The 2024 game plan pitched well at the owners’ meeting: Take Matt Chapman, Blake Snell, Robbie Ray, Jung Hoo Lee, Jorge Soler and Jordan Hicks, add them to a team that had been in second place as late as Sept. 3 last season, and it’s 2010 all over again.
If only Chapman, Snell, Ray and Soler could turn back the clock like that.
Let’s talk Chapman. Great guy. Brilliant defensively. The fans love him.
Kinda sounds like Brandon Crawford, doesn’t he? In fact, the year after the Giants finally cut ties with their championship shortstop at age 37, they got so caught up in Chappy Mania, they added six – SIX – years and $151 million to his deal just so the fans could watch him turn 37 before uncomfortably cutting him, just as they did with Crawford.
With all the hoopla and the ours-until-retirement contact, you’d have thought Chapman was an MVP candidate, but, alas, he’s hitting .246 with 78 RBIs. Not terrible, but Crawford did better than that (.298 and 90) as a shortstop in 2021, before it cost the Giants $32 million just for fans to be able to gush “but he’s good defensively” as he aged predictably the next two years.
Even cutting ties with the cooked-past-well-done Crawford made the Giants look bad. Their much-ballyhooed replacement, Marco Luciano, was so ill-prepared this season, he not only got moved to second base, where he was equally fumble-handed, but also used as a 22-year-old DH so the fans would have less opportunity to boo him.
And then there’s Tyler Fitzgerald, the new heir apparent to Crawford’s sunglasses. He’s having a surprisingly good season…
Wait, this just in: Casey Schmitt, who knows Sacramento so well he should offer to be the A’s realtor, contributed a 6-for-14 spree to a shockingly encouraging 7-2 late-September run through Baltimore, Kansas City and Arizona. He’s now co-favorite to win the shortstop job next season, pending the availability of a veteran journeyman like Nick Ahmed, who walked in off the street and beat out Luciano last spring.

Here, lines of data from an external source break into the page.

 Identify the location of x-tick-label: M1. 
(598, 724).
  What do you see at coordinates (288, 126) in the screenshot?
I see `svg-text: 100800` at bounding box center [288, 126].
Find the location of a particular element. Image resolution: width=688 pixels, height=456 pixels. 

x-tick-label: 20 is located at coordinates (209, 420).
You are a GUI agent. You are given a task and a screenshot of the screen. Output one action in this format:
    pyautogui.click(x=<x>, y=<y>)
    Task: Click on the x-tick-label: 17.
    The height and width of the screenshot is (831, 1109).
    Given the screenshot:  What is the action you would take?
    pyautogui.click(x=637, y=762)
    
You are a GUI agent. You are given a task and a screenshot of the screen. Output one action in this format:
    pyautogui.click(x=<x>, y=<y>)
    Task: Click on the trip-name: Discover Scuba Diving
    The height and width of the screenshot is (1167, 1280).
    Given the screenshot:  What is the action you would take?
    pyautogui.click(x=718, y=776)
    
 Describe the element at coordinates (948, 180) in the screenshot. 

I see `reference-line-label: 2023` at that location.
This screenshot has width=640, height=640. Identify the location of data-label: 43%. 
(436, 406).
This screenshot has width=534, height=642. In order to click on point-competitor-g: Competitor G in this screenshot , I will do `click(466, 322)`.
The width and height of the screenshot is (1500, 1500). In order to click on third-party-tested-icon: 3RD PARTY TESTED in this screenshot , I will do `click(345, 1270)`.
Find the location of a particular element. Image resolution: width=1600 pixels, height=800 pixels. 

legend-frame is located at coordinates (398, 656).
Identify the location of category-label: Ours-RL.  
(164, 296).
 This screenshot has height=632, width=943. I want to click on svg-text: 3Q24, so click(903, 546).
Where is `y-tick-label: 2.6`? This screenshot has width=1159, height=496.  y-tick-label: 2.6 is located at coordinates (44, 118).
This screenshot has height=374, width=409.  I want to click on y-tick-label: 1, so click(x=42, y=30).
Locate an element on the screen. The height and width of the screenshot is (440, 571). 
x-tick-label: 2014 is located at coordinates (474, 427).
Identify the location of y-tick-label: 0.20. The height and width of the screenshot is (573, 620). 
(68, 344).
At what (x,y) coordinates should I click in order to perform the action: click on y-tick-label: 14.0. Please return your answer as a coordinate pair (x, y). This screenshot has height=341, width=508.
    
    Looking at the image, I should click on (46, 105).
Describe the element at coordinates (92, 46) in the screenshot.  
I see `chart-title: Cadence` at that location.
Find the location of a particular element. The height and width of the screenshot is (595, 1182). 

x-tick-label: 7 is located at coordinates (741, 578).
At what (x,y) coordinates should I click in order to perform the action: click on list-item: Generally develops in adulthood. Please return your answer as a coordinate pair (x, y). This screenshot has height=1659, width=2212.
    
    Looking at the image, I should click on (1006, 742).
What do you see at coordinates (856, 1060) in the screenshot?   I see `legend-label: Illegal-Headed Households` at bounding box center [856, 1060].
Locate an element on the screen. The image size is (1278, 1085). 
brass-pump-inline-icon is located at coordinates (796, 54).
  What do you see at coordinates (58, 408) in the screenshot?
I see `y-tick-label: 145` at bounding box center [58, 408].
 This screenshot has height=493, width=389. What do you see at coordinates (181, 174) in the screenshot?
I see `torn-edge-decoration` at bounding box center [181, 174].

And then there’s Snell. Nothing says “Welcome to the Farhan Zaidi era of Giants baseball” quite like the lefty’s saga.
Unless you recall the previous lefty’s saga—aka the Carlos Rodon debacle—which was basically the Snell prequel.
You remember Snell. The best pitcher in the National League—maybe all of baseball—last season. The perfect addition for a team that plays in a pitchers’ park and has had trouble (understatement of the century) attracting big-time talent.
Scott Boras wanted big bucks. Oracle Park prints big bucks. It was a match made in…
March. Just late enough so that Snell, the key to a Giants resurgence, would struggle early, then get hurt.
The good news: The Giants gave themselves an out in Snell’s contract after one year. Zaidi’s logic: We’re going to make Snell prove it even though he’d already proven it.
The bad news: Boras also negotiated an out in the deal, and look who has turned into the best pitcher in baseball again. Luckily, the Giants have him locked up…
Until Sunday.
So what you have is a team that won 79 games last season, fired its manager, then signed a half-dozen veterans with resumes to complement a bunch of “can’t-miss” prospects who were deemed ready solely based on a memorable moment or two last September, some at Triple-A.
And here we are, a weekend before the end of the season, still struggling to top last year’s win total.
That’s disappointing. And so is this:
Veterans Michael Conforto and Mike Yastrzemski are finishing strong, which means they’re likely to be retained to hit .240 again… and keep the Giants from mortgaging McCovey Cove to add Juan Soto or Paul Goldschmidt. Or maybe both.
And who needs Gerrit Cole, Corbin Burnes, Shane Bieber or Walker Buehler (all with California ties) when you’ve got Kyle Harrison, Hayden Birdsong, Landen Roupp and Mason Black?
Management: We can get Frankie Montas, who pitched well for Melvin six years ago, with an opt-out in case we’re wrong.
Fans: Have you seen what former 15th-round pick Tommy Romero has been doing at Sacramento? Let’s give him a shot.
Welcome to Giants baseball, where next year’s slogan will be: The Bay Area’s best… and the Bay Area’s worst.